*EXERCISE DESCRIPTION:*
Pick up the passage about dogs in religion and the Tihar festival after its last sentence, and continue it in the same voice.

*PASSAGE PROVIDED:*
And of course you have seen dogs as guides for the blind and epileptics.

The Qu'ran contains a story of a dog who guarded fleeing revolutionaries. The dogs slept at the entrance of the cave for so long that it became covered with spider webs.

In India I did, however, come across some Hindus who believed that the dog was a devil and not to be trusted.

The name given to feral dogs in India, "pariah", tells something about that attitude.

But this is not mainstream, I think.

And even as I write this I think of that dog at JNU who has yet to return a big part of my being (See my post "My JNU Love").

Hey I will holla later. Just talked to Shushli.

Peace and dogs,

Ridwan said...

Hey Dione that was clever :0)

I read some of the western media reports and felt that they were not getting the celebration.

The Nepali Hindus do not "worship" the dog as reported.

This part of the celebration of Tihar is about honouring the role of the dog (Kuku) in society and religious myth.

*SUPPLIED MATERIAL:*

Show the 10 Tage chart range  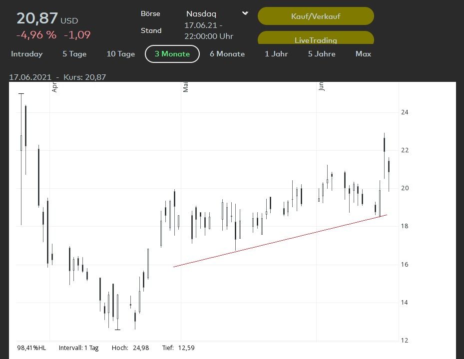click(121, 54)
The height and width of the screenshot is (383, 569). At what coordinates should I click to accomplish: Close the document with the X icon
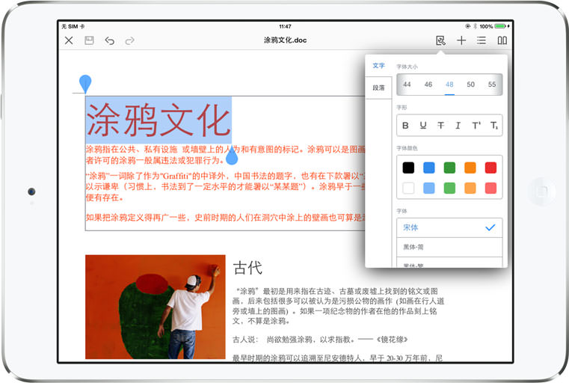69,40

*RESPONSE:*
Did I even tell you about the dog I saw at a Tibetan monastery in Lumbini (Nepal)?

Mmmmm ... don't think so.

Anyway, I casually walked into a Tibetan monastery that catered for women only. Men were allowed but not trained at that monastery.

I saw a young woman in her 20s running out of one of the buildings and a dog that looked a lot like me Wendy was running alongside her with her robe in its mouth.

I was transfixed.

Partly 'cause I missed Wendy so much and mostly because this was an amazing act of friendship.

I kinda hung around to look at the dog. Tryng to act like that was not why I was there.

I moved closer after sometime and tried to take a picture and s/he turned and growled loudly at me.

I was shocked.

The dog was having no part of me. I left happy still. Amused. That dog was not an object. I needed to ask her/his permission to be there ... :)

I did get a few pictures though. And I researched the dog to find it was a traditional Tibetan dog, a Lhaso Apso.

See here:

Sweet huh?

Now I have all kinds of interests in dogs that live with Indigenous people.

The Saluki is said to be 'the' oldest domesticated breed because its history in what is not the middle east stretches back 5000 plus years.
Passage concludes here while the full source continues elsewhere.